Persistent drink-drivers ’not getting the message’ says IAM RoadSmart
IAM RoadSmart is once again disappointed at yet another year of stagnation in the annual drink-drive statistics announced saying the ‘hardcore’ of persistent drink-drivers are still not getting the message
The Department for Transport’s (DFT) provisional estimates for 2018 show that between 220 and 270 people were killed in crashes in Great Britain where at least one driver was over the drink-drive limit.
The DfT said: “The provisional estimate of fatalities for 2018 is similar to levels seen since 2010.”
An estimated 8,700 people were killed or injured when at least one driver was over the drink-drive limit, which is an increase of 1% from 8,600 in 2017.
Most worryingly, the total number of crashes where at least one driver was over the alcohol limit rose by 4% to 5,900 in 2018.
The country’s largest independent road safety charity IAM RoadSmart is calling for the government to introduce a ‘smarter’ package of measures to tackle this important issue.
Measures being advocated by IAM RoadSmart include a further lowering of the drink-drive limit in England and Wales to match Scotland, wider use of drink-drive rehabilitation courses and also following the example of Scotland by seizing the vehicles of repeat offenders.

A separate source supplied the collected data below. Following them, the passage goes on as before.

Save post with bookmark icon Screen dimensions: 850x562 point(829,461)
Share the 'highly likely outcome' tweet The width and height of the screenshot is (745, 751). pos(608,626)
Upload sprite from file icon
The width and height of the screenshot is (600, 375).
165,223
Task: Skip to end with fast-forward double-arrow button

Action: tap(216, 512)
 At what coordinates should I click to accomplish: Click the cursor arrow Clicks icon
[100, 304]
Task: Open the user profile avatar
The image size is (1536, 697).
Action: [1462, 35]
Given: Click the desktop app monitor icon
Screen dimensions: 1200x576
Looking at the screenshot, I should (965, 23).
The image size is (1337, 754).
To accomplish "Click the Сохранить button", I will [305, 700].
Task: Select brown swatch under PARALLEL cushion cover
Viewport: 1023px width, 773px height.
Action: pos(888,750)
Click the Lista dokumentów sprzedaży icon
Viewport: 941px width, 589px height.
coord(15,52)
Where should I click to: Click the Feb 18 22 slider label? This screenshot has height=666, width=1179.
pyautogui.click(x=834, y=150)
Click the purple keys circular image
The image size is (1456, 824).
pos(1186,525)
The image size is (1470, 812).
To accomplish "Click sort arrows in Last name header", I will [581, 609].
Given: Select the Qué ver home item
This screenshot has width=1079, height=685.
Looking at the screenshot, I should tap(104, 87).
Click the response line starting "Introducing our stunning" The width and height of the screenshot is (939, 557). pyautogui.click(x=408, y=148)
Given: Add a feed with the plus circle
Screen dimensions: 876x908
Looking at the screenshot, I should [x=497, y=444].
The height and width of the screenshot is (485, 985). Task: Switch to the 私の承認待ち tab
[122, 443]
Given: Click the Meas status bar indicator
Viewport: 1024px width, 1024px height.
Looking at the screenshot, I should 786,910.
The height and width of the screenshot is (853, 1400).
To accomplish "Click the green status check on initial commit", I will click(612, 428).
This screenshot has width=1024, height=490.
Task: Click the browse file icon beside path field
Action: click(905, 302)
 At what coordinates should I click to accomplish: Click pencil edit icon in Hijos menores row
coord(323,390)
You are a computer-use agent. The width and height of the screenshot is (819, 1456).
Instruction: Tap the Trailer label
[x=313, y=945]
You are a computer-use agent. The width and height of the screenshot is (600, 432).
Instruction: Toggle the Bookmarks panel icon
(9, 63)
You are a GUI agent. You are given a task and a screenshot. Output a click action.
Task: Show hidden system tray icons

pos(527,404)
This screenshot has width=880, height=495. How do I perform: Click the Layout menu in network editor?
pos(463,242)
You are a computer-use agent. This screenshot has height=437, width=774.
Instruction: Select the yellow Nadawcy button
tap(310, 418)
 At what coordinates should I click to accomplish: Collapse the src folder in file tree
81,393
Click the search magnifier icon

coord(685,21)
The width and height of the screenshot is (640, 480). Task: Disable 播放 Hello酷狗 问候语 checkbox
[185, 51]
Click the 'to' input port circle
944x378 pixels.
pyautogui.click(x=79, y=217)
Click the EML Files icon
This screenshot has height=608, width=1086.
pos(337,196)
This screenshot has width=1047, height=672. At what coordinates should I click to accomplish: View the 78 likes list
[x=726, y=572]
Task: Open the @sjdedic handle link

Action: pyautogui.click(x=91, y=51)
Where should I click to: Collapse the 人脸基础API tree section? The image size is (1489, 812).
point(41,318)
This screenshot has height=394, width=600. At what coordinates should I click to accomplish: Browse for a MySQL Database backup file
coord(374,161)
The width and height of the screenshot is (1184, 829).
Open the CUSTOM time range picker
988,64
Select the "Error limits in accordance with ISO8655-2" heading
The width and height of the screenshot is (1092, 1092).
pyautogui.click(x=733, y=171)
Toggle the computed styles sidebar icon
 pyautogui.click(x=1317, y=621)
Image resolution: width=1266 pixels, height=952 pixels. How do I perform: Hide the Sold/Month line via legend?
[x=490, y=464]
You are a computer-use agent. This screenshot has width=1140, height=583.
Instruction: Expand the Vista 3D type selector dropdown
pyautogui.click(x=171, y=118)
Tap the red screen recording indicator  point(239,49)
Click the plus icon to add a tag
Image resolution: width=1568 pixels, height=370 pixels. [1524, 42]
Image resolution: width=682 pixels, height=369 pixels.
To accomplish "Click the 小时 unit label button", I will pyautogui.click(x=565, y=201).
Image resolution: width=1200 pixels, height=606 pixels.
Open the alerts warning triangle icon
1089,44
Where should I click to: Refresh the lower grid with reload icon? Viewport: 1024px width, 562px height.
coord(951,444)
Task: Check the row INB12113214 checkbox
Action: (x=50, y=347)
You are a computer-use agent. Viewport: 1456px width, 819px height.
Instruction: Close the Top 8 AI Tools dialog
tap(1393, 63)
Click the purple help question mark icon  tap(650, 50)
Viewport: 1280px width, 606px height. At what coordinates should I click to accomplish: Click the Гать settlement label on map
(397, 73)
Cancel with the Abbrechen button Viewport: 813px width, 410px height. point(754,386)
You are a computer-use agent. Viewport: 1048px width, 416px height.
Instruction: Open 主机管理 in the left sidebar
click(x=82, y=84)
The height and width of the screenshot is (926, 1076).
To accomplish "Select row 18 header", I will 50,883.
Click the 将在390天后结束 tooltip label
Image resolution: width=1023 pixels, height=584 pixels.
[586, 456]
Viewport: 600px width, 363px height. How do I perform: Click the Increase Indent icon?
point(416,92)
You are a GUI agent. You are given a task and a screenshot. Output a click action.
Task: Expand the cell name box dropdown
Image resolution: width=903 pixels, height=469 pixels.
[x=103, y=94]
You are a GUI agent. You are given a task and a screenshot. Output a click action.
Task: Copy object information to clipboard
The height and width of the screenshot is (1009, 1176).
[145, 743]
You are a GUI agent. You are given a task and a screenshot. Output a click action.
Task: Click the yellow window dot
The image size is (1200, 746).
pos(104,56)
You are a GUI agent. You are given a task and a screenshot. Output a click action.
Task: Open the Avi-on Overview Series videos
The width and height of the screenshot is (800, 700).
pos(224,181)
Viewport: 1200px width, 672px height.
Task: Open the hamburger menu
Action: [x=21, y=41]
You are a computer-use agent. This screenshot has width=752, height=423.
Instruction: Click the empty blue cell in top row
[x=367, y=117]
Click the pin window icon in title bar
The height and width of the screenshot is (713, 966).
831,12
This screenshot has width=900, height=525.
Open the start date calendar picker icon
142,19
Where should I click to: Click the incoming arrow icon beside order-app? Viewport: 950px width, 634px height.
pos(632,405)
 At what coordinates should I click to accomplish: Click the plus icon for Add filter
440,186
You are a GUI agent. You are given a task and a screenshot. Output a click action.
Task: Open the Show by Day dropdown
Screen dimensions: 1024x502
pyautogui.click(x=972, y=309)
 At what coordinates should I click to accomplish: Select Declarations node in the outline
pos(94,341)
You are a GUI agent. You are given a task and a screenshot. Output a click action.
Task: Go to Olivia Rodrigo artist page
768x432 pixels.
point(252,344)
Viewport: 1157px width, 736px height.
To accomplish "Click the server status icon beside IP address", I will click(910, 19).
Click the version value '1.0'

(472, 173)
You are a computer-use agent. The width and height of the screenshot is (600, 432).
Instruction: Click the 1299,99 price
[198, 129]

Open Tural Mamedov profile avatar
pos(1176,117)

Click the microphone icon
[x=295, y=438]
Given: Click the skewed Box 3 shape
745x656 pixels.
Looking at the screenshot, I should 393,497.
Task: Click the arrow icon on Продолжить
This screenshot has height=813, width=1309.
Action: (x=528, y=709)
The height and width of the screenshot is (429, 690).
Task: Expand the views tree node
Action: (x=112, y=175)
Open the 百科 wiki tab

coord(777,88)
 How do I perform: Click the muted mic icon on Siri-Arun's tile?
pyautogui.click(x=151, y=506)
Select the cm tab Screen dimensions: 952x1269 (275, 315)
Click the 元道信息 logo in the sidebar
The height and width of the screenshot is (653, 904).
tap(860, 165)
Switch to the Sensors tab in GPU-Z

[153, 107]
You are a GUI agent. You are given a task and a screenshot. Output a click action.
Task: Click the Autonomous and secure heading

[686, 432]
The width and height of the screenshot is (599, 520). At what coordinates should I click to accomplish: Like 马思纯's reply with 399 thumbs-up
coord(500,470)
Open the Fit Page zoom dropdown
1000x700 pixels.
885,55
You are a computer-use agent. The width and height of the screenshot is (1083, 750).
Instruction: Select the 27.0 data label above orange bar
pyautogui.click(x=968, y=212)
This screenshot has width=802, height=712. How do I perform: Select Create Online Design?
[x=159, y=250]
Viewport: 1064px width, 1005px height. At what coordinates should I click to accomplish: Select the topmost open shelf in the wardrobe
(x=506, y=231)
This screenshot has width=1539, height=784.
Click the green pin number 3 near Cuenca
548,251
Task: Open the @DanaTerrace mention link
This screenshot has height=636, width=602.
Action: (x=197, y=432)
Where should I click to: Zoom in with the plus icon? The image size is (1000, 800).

Neil Greig, director of policy and research at IAM RoadSmart, said: “Once again progress on reducing the toll of death and injuries from drink-driving has stalled.
“There is no one simple answer to reducing these figures, but IAM RoadSmart believe we now need a much smarter package of measures from the government including a lower drink-drive limit to reinforce good behaviour, fast-track of evidential roadside testing machines to release police resources and tailored approaches to help drivers with alcohol problems.
“Rehabilitation courses work and we think all those convicted of drink-driving should be sent on one automatically rather than having to opt in. More use of alcohol interlocks and extra penalties such as vehicle forfeiture, as used in Scotland, could all be part of a more joined-up approach to the problem.”
Neil concluded: “Drink-drivers are simply not getting the message, and these figures will not improve until policy changes.”